* _Excerpted records_:
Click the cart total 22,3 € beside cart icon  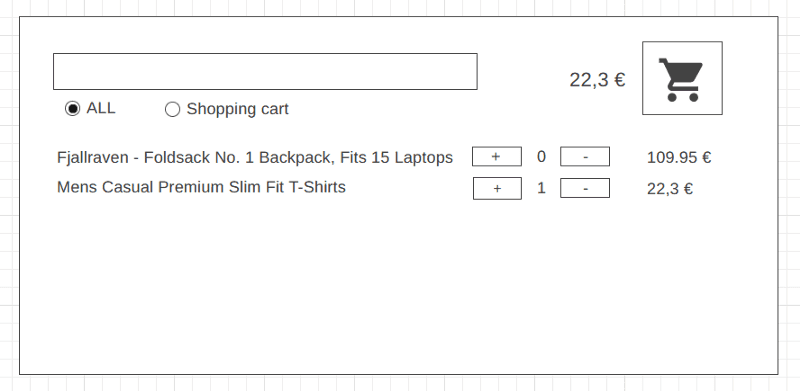pos(597,80)
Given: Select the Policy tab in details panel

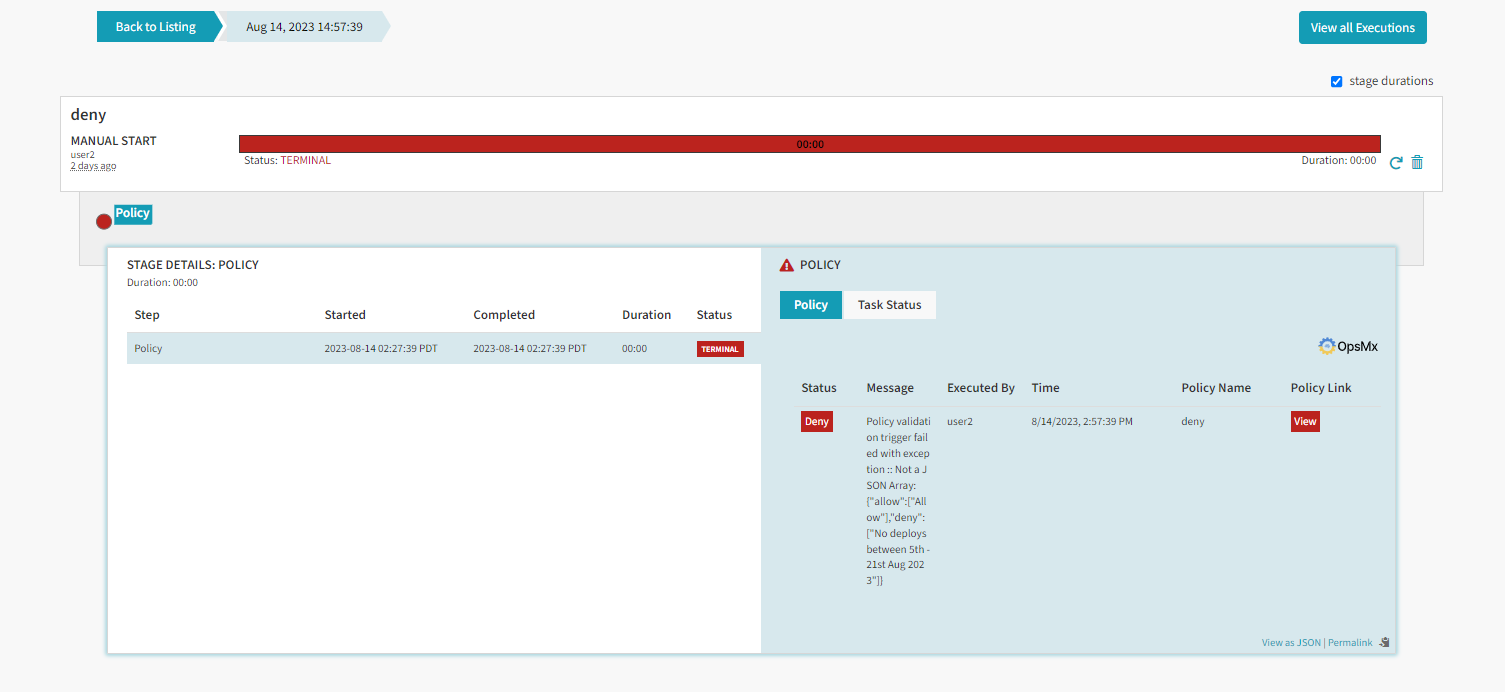Looking at the screenshot, I should [810, 305].
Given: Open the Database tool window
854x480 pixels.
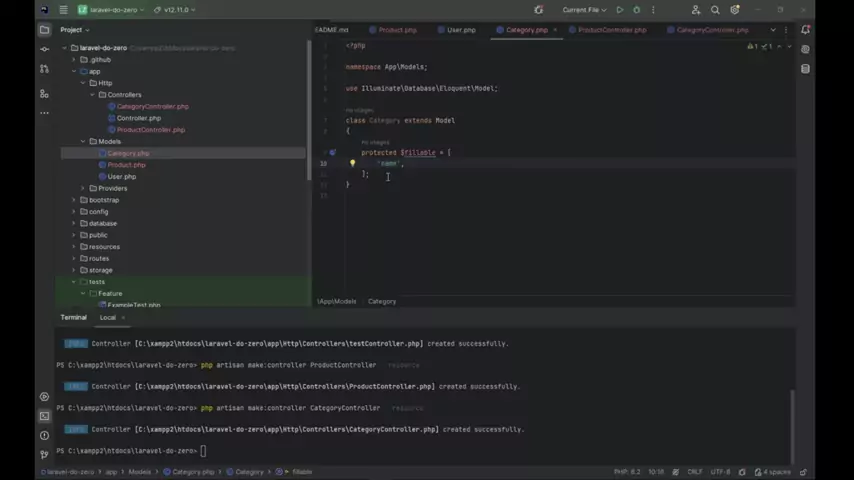Looking at the screenshot, I should pos(806,69).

* _Exercise directions_:
Reproduce the records line for line, from the line containing "Given: Select the Policy tab in details panel" through the final line of the records, and omit the pictures.

* _Solution_:
Given: Select the Policy tab in details panel

Looking at the screenshot, I should [810, 305].
Given: Open the Database tool window
854x480 pixels.
Looking at the screenshot, I should pos(806,69).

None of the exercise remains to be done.